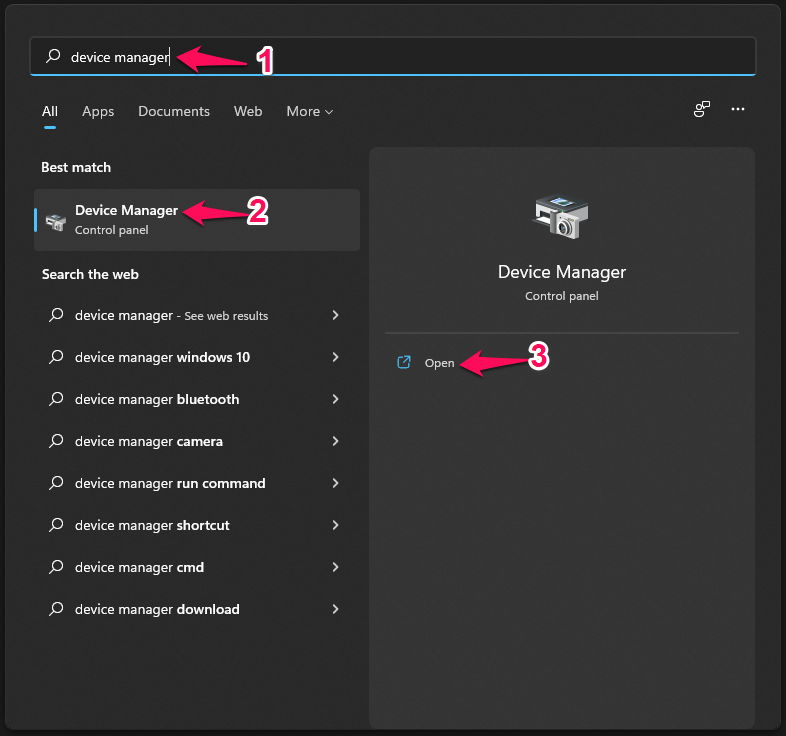
Task: Select the Web filter tab
Action: (x=248, y=111)
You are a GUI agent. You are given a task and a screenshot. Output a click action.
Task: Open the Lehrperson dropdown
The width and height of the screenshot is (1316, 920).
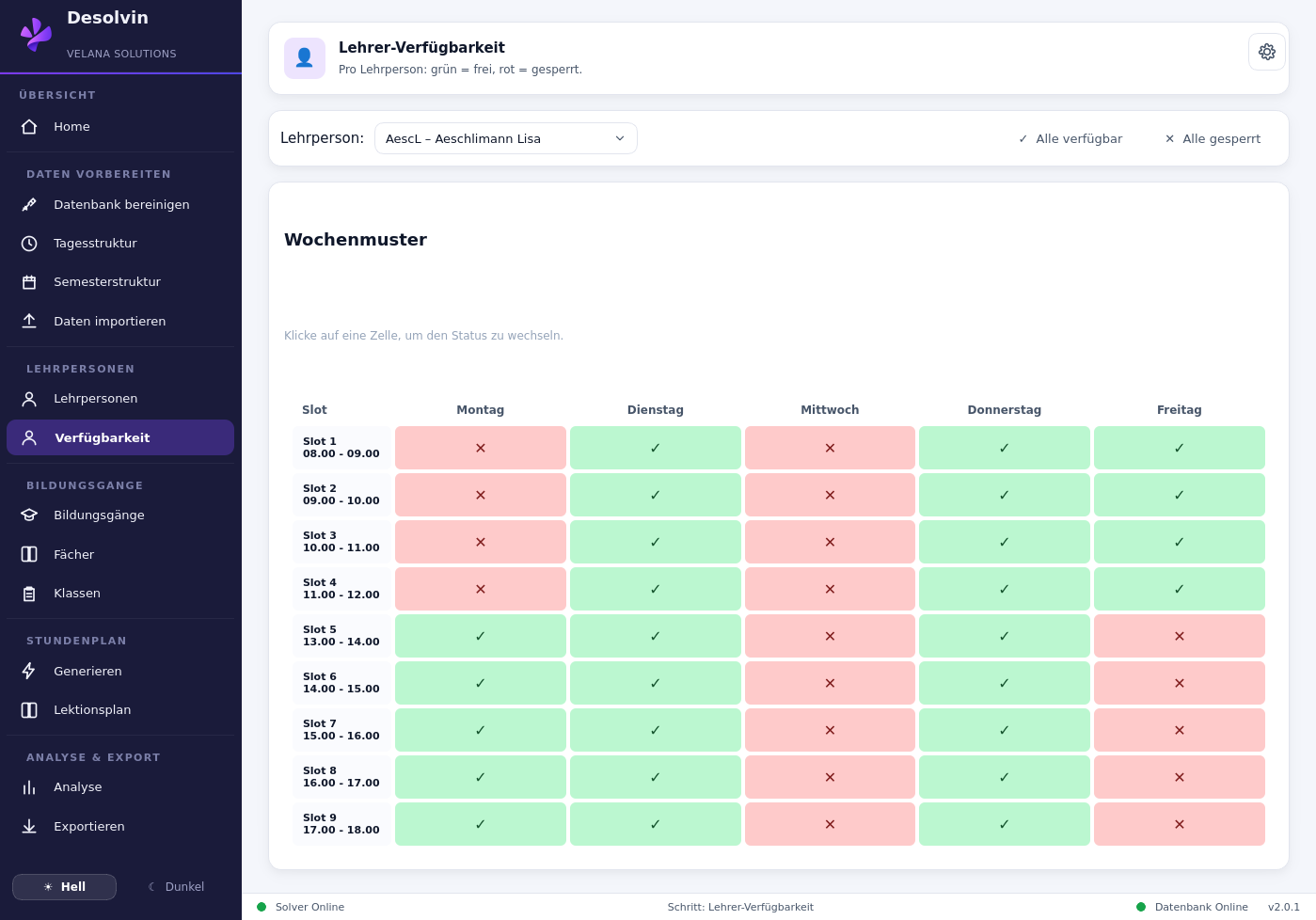506,138
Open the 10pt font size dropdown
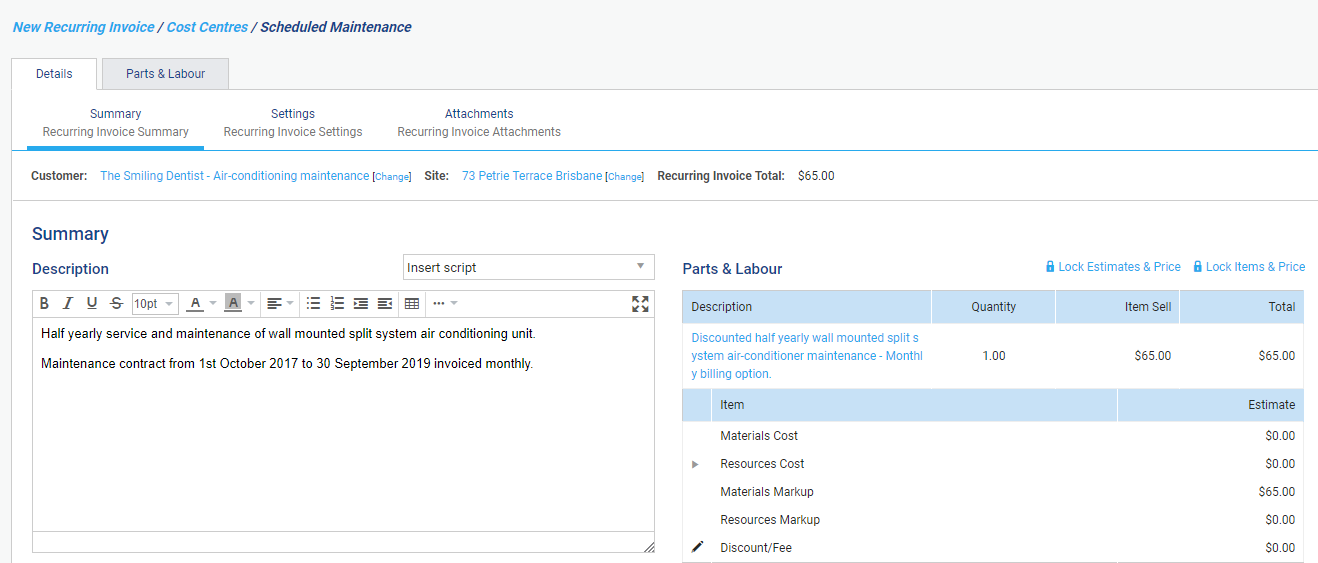Image resolution: width=1318 pixels, height=563 pixels. click(x=155, y=304)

Assigned task:
Output an exact copy of the lines from the one with "You are a GUI" through the closing line of the records, inclusive, without any images.

Exercise answer:
You are a GUI agent. You are given a task and a screenshot. Output a click action.
Task: Open the Lehrperson dropdown
The width and height of the screenshot is (1316, 920).
506,138
Open the 10pt font size dropdown
Image resolution: width=1318 pixels, height=563 pixels. click(x=155, y=304)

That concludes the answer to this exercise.